WORK REQUIRED: Reproduce the records word for word, from the first line to the line containing "News & Special Offers (205, 233)".

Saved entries

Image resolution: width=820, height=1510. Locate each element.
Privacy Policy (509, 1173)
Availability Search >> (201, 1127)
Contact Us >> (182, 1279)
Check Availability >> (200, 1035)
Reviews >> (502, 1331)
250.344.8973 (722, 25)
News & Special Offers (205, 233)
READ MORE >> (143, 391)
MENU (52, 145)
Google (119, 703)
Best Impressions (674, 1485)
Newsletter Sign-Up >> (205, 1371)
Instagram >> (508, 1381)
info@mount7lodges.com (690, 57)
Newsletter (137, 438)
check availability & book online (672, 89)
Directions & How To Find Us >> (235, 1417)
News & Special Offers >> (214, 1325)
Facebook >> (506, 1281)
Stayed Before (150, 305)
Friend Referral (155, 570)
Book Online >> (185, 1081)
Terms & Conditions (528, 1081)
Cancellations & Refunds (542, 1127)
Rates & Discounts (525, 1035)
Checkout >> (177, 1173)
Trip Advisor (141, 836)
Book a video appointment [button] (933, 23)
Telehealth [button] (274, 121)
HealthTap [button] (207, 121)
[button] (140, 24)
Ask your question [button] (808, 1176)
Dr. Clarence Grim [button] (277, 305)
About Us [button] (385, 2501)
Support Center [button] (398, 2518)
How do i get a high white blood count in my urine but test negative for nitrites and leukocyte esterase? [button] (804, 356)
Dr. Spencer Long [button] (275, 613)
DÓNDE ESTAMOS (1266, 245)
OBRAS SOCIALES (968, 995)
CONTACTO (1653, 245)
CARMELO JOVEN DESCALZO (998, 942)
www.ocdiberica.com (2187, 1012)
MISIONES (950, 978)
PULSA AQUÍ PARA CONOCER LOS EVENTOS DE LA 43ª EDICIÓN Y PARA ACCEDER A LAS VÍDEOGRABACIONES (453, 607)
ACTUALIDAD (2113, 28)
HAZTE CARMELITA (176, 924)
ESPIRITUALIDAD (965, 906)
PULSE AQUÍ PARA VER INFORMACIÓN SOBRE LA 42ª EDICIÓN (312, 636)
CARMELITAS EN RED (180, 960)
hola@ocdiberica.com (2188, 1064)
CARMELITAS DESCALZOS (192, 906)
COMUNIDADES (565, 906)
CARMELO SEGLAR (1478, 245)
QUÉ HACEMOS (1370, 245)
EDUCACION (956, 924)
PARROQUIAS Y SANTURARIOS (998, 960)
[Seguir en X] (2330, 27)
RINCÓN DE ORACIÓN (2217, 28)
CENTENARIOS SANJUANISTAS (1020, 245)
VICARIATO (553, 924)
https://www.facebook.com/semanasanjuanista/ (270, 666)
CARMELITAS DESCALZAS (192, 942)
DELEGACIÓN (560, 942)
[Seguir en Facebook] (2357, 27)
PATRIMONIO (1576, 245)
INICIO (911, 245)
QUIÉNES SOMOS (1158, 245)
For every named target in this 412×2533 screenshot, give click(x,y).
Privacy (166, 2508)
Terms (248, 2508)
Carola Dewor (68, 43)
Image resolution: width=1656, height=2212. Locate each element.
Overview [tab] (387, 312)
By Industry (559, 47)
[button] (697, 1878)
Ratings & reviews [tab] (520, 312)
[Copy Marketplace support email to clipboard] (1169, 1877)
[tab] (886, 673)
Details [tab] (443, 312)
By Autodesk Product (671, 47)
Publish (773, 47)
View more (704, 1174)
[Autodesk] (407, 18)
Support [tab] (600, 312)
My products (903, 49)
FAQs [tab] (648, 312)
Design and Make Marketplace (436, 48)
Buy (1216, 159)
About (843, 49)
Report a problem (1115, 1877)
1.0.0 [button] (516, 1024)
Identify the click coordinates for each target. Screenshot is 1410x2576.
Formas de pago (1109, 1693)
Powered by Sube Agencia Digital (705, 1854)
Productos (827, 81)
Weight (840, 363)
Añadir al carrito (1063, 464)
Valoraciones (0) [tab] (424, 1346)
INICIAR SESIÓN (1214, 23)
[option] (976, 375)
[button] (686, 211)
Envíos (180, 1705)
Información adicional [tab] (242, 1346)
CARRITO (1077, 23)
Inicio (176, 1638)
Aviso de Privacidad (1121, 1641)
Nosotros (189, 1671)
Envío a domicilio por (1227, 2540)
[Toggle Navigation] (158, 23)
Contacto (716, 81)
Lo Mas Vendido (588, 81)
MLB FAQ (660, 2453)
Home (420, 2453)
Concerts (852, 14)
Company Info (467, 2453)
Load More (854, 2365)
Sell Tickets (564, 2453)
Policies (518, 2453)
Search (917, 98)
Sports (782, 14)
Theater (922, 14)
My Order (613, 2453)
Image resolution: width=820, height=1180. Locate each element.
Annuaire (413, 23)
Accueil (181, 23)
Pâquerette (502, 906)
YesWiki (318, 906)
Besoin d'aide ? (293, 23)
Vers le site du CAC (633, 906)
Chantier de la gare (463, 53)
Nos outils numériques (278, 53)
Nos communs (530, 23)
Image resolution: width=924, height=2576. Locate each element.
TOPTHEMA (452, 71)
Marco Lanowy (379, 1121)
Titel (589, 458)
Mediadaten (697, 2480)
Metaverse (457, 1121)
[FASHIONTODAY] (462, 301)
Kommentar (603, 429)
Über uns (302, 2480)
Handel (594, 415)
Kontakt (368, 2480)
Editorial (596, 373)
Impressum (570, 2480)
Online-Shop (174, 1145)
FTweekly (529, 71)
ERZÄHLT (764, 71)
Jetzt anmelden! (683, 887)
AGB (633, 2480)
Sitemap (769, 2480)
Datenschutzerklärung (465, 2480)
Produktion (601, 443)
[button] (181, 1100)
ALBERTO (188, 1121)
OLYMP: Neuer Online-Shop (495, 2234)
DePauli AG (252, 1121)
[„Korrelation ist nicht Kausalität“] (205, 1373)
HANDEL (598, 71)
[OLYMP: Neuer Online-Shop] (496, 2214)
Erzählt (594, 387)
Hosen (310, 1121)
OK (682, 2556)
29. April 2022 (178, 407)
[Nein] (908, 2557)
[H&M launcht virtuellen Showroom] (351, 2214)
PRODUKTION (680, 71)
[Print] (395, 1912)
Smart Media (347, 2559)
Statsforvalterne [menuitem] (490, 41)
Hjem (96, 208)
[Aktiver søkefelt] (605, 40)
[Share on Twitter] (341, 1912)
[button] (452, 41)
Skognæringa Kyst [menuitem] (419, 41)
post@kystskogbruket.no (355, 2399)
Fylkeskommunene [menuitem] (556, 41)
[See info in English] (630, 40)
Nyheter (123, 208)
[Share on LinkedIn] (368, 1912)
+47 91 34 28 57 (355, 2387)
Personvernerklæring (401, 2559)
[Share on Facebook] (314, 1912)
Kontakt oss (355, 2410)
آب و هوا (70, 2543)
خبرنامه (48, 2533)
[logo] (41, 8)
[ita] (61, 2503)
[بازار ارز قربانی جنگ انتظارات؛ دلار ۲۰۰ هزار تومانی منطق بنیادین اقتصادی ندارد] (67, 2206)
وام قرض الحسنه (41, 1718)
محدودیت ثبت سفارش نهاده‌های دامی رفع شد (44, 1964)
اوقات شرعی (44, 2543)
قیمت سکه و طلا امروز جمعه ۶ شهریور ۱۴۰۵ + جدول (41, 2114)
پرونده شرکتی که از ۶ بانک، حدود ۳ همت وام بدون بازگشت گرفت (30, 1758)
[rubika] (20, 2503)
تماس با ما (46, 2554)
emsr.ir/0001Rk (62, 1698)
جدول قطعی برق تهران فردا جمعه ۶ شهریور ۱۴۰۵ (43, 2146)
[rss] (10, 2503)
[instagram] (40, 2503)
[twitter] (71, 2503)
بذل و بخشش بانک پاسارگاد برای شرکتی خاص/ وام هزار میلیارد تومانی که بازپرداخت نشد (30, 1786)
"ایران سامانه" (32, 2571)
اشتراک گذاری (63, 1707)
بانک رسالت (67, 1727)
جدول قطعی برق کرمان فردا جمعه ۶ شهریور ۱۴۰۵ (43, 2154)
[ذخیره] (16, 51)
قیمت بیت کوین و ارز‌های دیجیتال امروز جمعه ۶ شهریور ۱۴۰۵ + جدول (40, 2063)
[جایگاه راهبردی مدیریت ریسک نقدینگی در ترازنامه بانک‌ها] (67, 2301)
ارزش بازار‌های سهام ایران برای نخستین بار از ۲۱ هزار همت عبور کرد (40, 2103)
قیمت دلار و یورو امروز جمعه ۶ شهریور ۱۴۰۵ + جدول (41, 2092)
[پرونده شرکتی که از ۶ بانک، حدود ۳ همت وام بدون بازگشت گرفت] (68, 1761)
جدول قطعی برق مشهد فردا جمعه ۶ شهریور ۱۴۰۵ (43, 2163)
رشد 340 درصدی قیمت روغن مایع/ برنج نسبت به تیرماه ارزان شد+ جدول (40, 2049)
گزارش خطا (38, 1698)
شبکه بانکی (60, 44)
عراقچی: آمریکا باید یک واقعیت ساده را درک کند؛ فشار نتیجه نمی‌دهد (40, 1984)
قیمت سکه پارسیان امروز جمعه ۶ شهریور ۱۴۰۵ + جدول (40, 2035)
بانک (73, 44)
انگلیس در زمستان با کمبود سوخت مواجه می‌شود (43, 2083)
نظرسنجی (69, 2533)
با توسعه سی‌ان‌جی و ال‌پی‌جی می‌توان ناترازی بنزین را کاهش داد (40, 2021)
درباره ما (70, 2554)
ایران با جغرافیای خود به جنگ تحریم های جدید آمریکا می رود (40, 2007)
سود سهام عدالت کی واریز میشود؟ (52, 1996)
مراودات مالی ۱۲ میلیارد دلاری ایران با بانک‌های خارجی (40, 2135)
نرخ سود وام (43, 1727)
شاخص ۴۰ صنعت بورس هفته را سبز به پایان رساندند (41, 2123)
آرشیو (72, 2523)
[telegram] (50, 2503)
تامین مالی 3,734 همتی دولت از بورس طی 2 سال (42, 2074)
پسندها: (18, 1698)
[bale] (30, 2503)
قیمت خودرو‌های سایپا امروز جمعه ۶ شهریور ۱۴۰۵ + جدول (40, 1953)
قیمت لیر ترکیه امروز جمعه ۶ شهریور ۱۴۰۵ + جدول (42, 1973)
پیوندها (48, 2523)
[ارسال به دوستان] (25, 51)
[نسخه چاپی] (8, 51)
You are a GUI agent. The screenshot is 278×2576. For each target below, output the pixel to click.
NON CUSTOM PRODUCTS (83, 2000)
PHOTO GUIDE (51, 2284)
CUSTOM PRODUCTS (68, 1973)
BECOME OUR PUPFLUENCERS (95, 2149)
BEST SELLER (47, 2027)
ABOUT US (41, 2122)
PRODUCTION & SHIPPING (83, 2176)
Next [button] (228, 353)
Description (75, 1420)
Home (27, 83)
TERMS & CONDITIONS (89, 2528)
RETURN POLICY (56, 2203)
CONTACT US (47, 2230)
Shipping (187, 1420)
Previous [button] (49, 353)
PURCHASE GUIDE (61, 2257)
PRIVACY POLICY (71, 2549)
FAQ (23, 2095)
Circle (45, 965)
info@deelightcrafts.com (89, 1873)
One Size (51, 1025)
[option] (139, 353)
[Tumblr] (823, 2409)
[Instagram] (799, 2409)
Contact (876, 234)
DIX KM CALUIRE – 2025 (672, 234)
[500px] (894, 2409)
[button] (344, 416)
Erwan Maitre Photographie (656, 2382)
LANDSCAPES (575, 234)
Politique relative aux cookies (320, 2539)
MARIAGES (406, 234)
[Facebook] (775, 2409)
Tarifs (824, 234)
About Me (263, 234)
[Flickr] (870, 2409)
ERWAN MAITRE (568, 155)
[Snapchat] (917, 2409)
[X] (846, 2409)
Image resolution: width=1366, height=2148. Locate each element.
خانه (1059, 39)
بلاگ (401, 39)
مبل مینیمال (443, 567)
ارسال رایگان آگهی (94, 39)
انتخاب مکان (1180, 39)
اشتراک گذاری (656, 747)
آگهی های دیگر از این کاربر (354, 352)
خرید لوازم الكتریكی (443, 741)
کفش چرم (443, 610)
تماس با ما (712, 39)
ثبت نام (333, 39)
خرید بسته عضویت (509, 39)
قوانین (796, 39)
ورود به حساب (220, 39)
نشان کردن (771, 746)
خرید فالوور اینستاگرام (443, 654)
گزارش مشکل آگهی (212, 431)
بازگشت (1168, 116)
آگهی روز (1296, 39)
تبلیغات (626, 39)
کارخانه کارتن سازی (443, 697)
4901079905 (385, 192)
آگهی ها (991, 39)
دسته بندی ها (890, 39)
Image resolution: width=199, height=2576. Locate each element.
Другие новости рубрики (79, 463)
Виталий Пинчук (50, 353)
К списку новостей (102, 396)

SOLUTION FOR THIS TASK:
Image resolution: width=820, height=1510. Locate each element.
Privacy Policy (509, 1173)
Availability Search >> (201, 1127)
Contact Us >> (182, 1279)
Check Availability >> (200, 1035)
Reviews >> (502, 1331)
250.344.8973 (722, 25)
News & Special Offers (205, 233)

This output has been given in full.